===== ARTICLE
Born: September 02, 1937

Died: December 27, 1991, Sarasota, Florida

Country: Plainfield, New Jersey, USA

Studies: University of Maryland(B.M.), University of Michigan

Teachers: Leslie Bassett, Ross Lee Finney, Ton de Leeuw



Gregory Kosteck was born in Plainfield, New Jersey of Ukranian immigrant parents in 1937.

As a graduate student Kosteck received the Horace Rackham Fellowship, the Woodrow Wilson Fellowship and a Fulbright Fellowship for post-doctoral study in the Netherlands. In 1964-65 he was awarded a Ford Foundation Resident Artist Fellowship for a residency in the Norwalk, Connecticut school system through the Music Educators National Conference's Contemporary Music Project for Creativity in Music Education, Composers in Public Schools Program.
==========
===== AVAILABLE DATA
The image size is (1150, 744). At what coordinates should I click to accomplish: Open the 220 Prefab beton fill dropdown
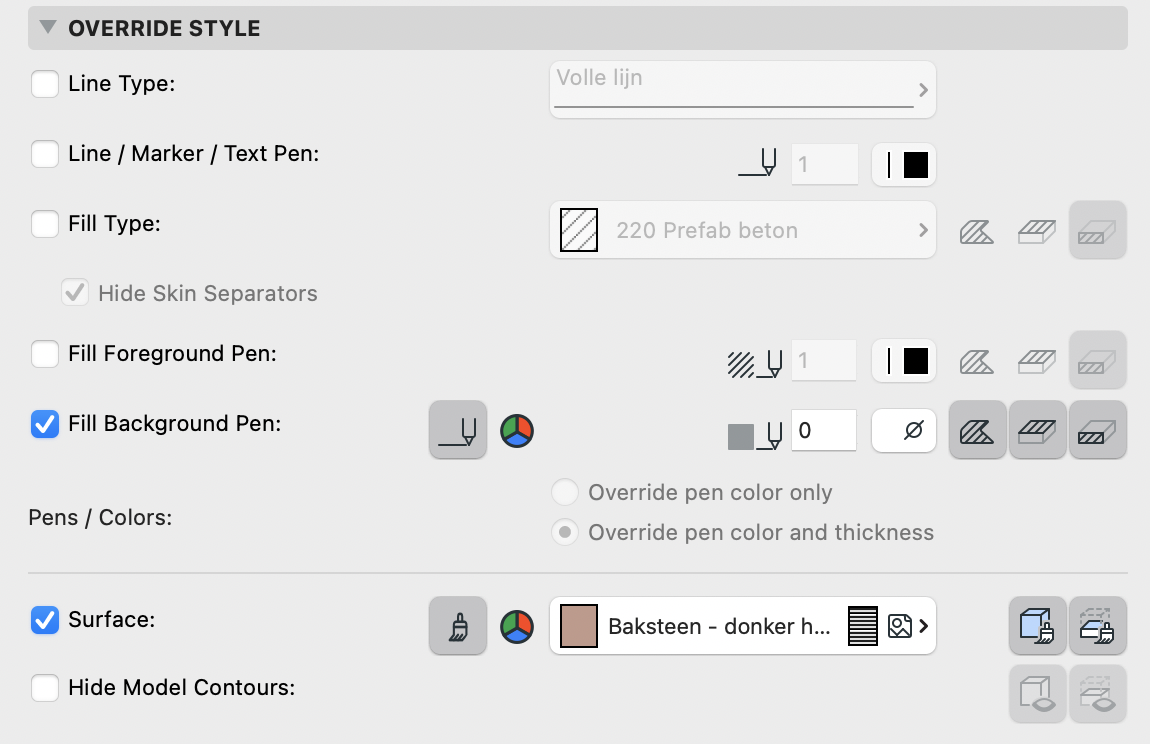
==========
*REQUIREMENTS:* Condense the paragraph beginning "As a graduate student Kosteck received" from the Gregory Kosteck profile into a bulleted list that keeps its main facts.

*THE RESULT:*
- As a graduate student, Kosteck received three fellowships:
  - the Horace Rackham Fellowship
  - the Woodrow Wilson Fellowship
  - a Fulbright Fellowship for post-doctoral study in the Netherlands
- In 1964-65, he received a Ford Foundation Resident Artist Fellowship.
  - It funded a residency in the Norwalk, Connecticut school system.
  - The residency came through the Music Educators National Conference's Contemporary Music Project for Creativity in Music Education, Composers in Public Schools Program.